Yet, ironically, the City of Vero Beach, Florida (where I live)
has maintained a State authorized unregulated electric utility monopoly
for decades. And like all government protected monopolies, the City's
electric utility rates (prices) to its captive customers have proven
to be far higher than those charged by its nearest potential competitor.
Florida Power
and Light, which serves adjacent geographic areas (and could serve
Vero Beach) charges rates that are dramatically lower than Vero
Beach Utilities. For example, FPL's current total price including
tax is $114.06 per 1,000 kwh while Vero Electric charges County
customers $180.69 per 1,000 kwh, an incredible 58% more. Thus someone
with an electric bill from the Vero Beach Utility monopoly for,
say, $400 per month would pay only $253 to FPL for the very same
product.
In antitrust
law, that dollar price difference between the monopoly price and
the competitive price is termed the monopoly "overcharge." And if
it is multiplied by the quantity of electricity consumed by the
more than 34,000 thousand current customers of Vero Utilities, the
total wealth loss to local residents over the years is seen to be
truly staggering.
Normally in
a private antitrust case involving monopoly, the injured plaintiffs
would be able to sue the monopoly and attempt to collect three times
the overcharge ("treble damages") in a recovery.
Government
sanctioned monopolies, however, are usually treated differently.

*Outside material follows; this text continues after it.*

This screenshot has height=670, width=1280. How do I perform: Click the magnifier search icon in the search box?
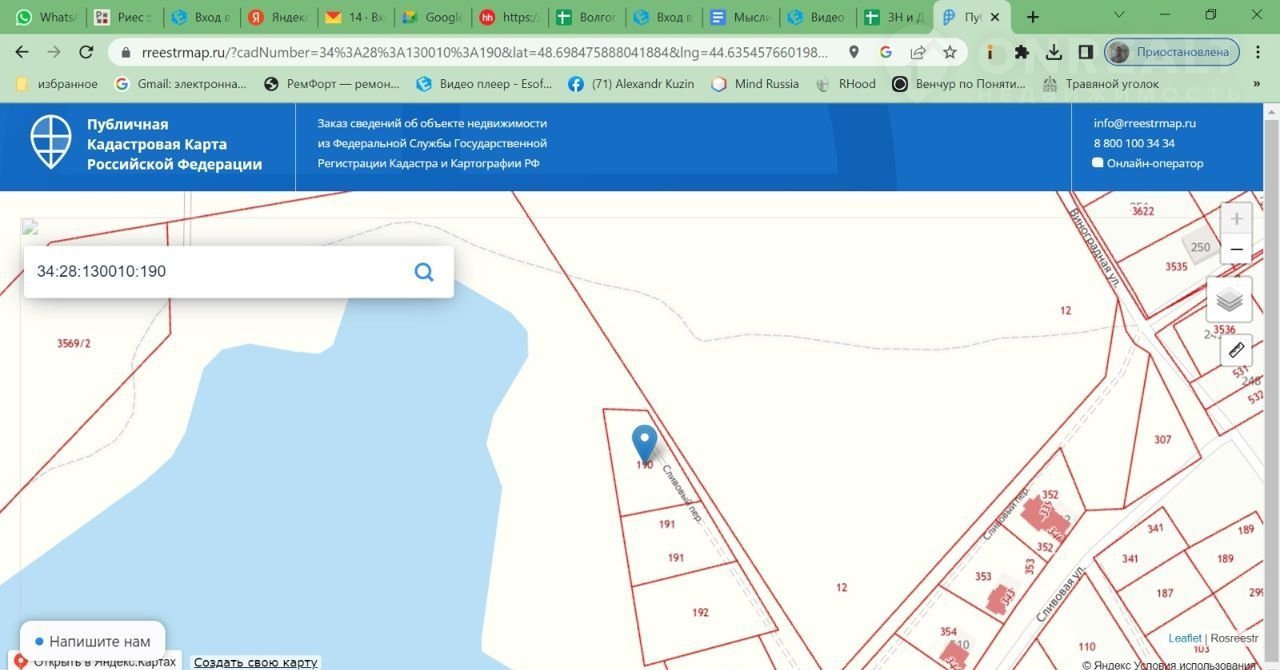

Most are either exempt from antitrust law or, in the case of a private
firm such as FPL, they are rate regulated by a regulatory commission
(Public Service Commission) so that their prices reflect the cost
of providing the service and allow a reasonable rate of return on
investment.
Vero Beach
Utilities, however, appears to have the best of all possible worlds...for
itself and the City (which rakes off a 7% "profit" from the revenues).
First, potential competitors cannot enter its market territory by
law; second, it is apparently exempt from antitrust law and any
threat of treble damages; and finally, its rates are NOT regulated
by any state regulatory commission to ensure that they are "fair
and reasonable."
Most of this
economic nonsense started back in 1978 when several State and Federal
agencies sued to stop a referendum-authorized City of Vero Beach
sale of its electric utility to FPL. Then in 1981 a notorious "territorial
agreement" was crafted to divide up the electric grid between the
City and FPL. (If this "division of market" agreement were done
by private firms, it would be a per se violation of antitrust law.)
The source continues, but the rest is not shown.